Wish to see past the masks and uncover what lay beneath the charming, roguish smile of Ezra Standish. To see what emotions the man concealed behind the unrevealing facade he showed the world. To catch a glimpse, if only for a moment, of the truth hidden within his shuttered eyes. Chris knew if he could get that one look, he would be able to see into Ezra's soul. Discover if the man felt the same ache, the same need that had settled into Chris's bones and ran like lightning under his skin anytime a green-eyed gaze was cast his way.

Afterwards, Chris laughed at his own folly, his skin flushing slightly. Faintly humiliated that he had allowed himself to be caught in the empty fallacy of the gesture, even if only for a moment. His illusions of hope had dried up and blown away like the burnt scrub that once surrounded his family's home. He had wished back then. Wished desperately. Somehow believing that some benevolent power would take pity on him.

But wishing hadn't brought Sarah back, or Adam. It hadn't rebuilt his house, saved his horses. It hadn't turned back time so he could refuse to stay in Mexico that one extra night with Buck. Wishing hadn't made the burning pain in his gut disappear, or prevent the nightmares that haunted his sleep. It hadn't made anyone else faster on the trigger, no matter how many drunken gun battles he fought. No, Chris had long ago stopped believing in the power of wishes.

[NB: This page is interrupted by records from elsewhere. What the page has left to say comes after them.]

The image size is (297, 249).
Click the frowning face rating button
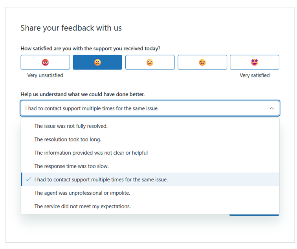click(97, 62)
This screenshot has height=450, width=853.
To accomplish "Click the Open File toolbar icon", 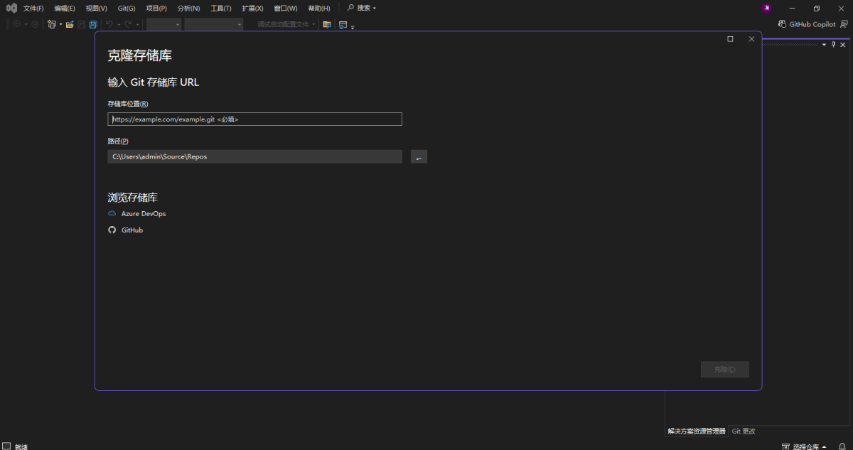I will [69, 23].
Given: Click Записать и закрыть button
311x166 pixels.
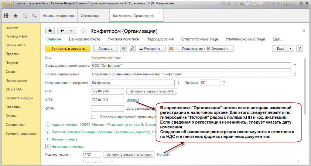Looking at the screenshot, I should click(67, 49).
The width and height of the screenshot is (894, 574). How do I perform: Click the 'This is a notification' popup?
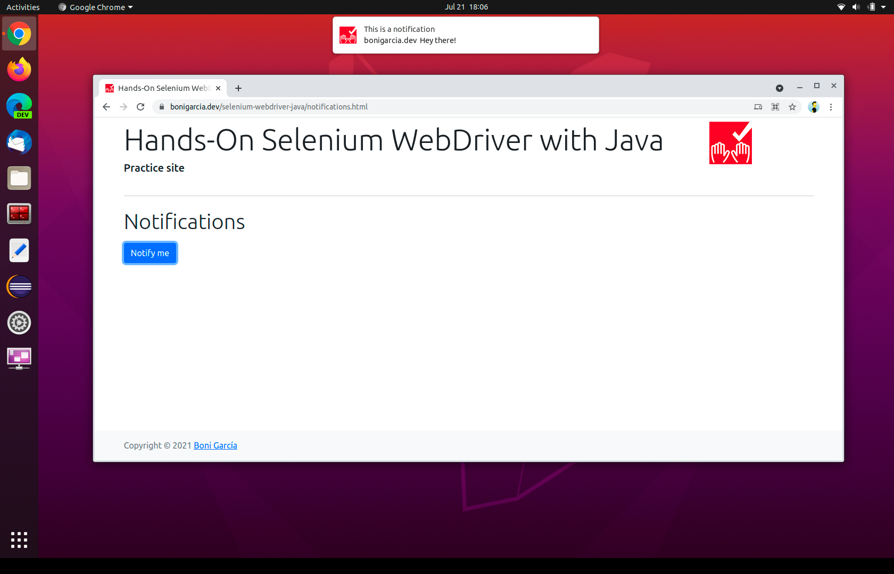coord(466,35)
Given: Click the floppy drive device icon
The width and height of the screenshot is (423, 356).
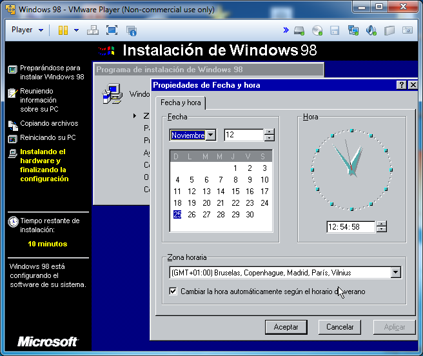Looking at the screenshot, I should (335, 30).
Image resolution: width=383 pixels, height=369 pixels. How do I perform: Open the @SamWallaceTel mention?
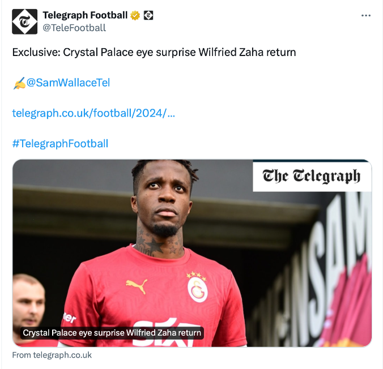pyautogui.click(x=68, y=83)
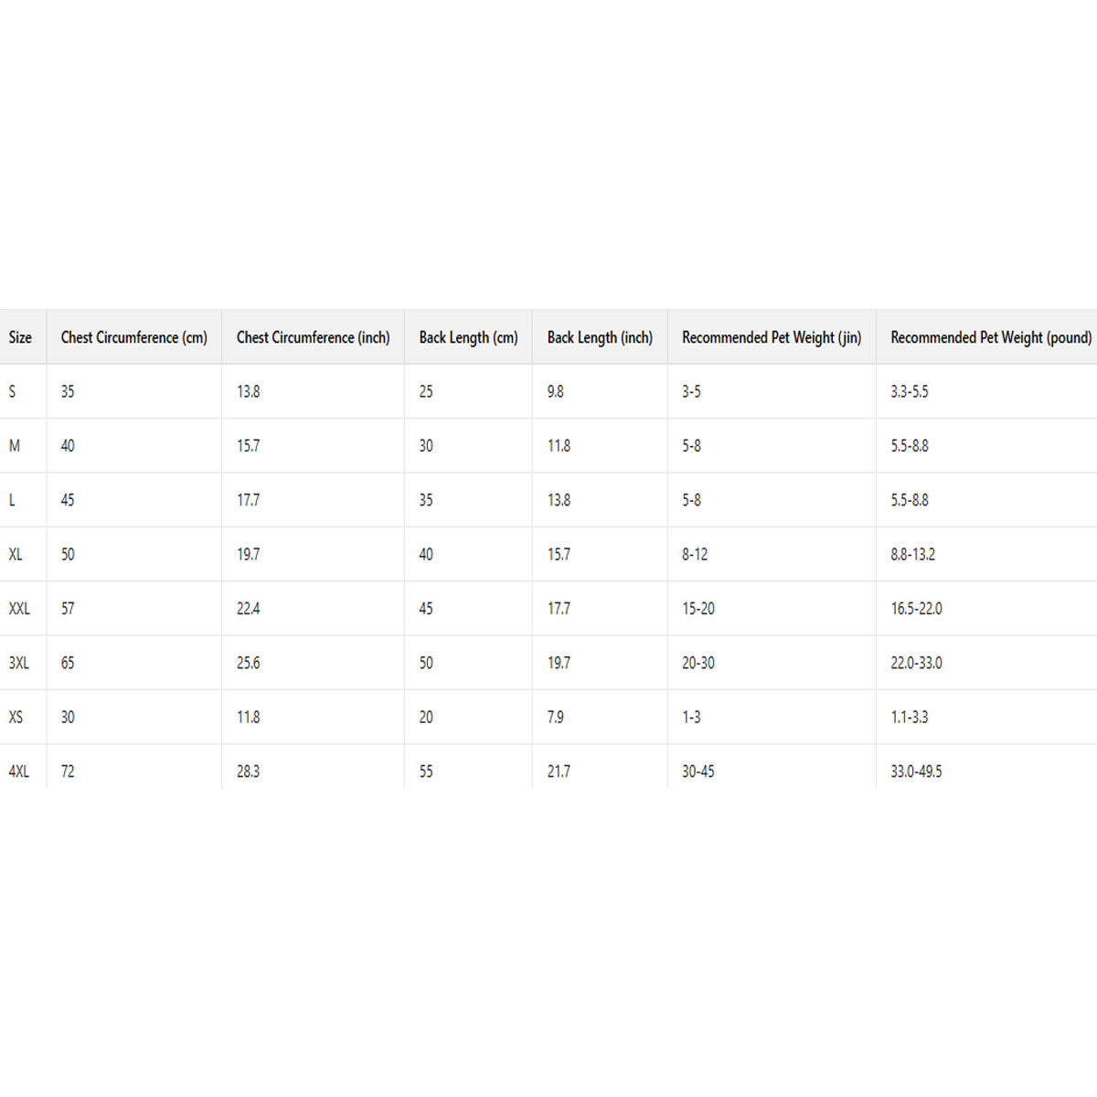Viewport: 1097px width, 1097px height.
Task: Click the Back Length (cm) header
Action: tap(468, 337)
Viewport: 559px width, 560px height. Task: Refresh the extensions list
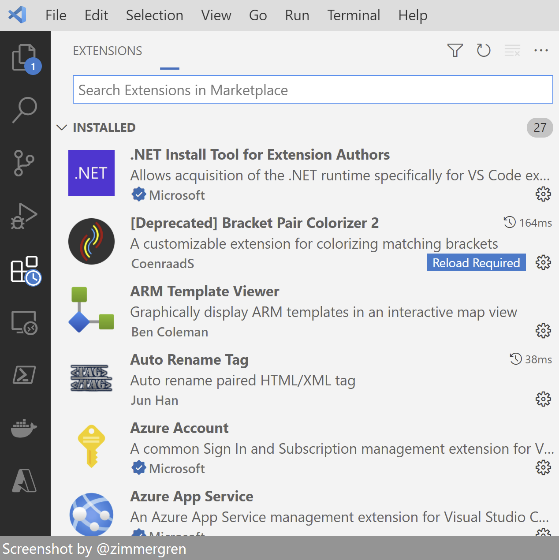point(484,50)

He should have known better.

The masks were gone now. Stripped away by pain, or fear, or maybe something else. Something Chris couldn't put a name to, didn't want to put a name to. Instinctively knowing it was one truth he wouldn't survive the telling of. Not anymore. What he wanted now was for the masks to return. For Ezra's feelings to once again be hidden by a skillful, practiced facade. Chris no longer wanted to see what had been concealed, didn't want to know what Ezra had been hiding.

He didn't want to see love and forgiveness staring out at him from the eyes of a dying man. He wanted an emotionless, shuttered gaze and a thick, southern drawl. Not a rasping, hitching voice that caught and gasped as its owner tried to speak. No. What Chris wanted now was a gold tooth glinting in the dimness of a saloon, not the reality of blood-flecked lips glistening in the half-light of dusk.

Chris knelt in the cold dampness. The slush soaking into the knees of his pants, freezing his skin. Just as the coldness of the truth in front of him was freezing his soul. There would be no miraculous last minute save this time. No rescue. Even as he watched, the late winter snow that coated the ground was inexorably shading from pale white to pink to a brilliant, horrifying red.

The spreading stain foretold the only possible conclusion. Chris pressed on the wound, desperate for the blood to stop, to just stop, but it welled between his fingers, coating his hands with its sticky truth. His efforts were futile. There was nothing he could do. There had been nothing he could do from the moment the goddamn, stupid, southern, son-of-a-bitch had stepped forward and taken a bullet with Chris's name on it.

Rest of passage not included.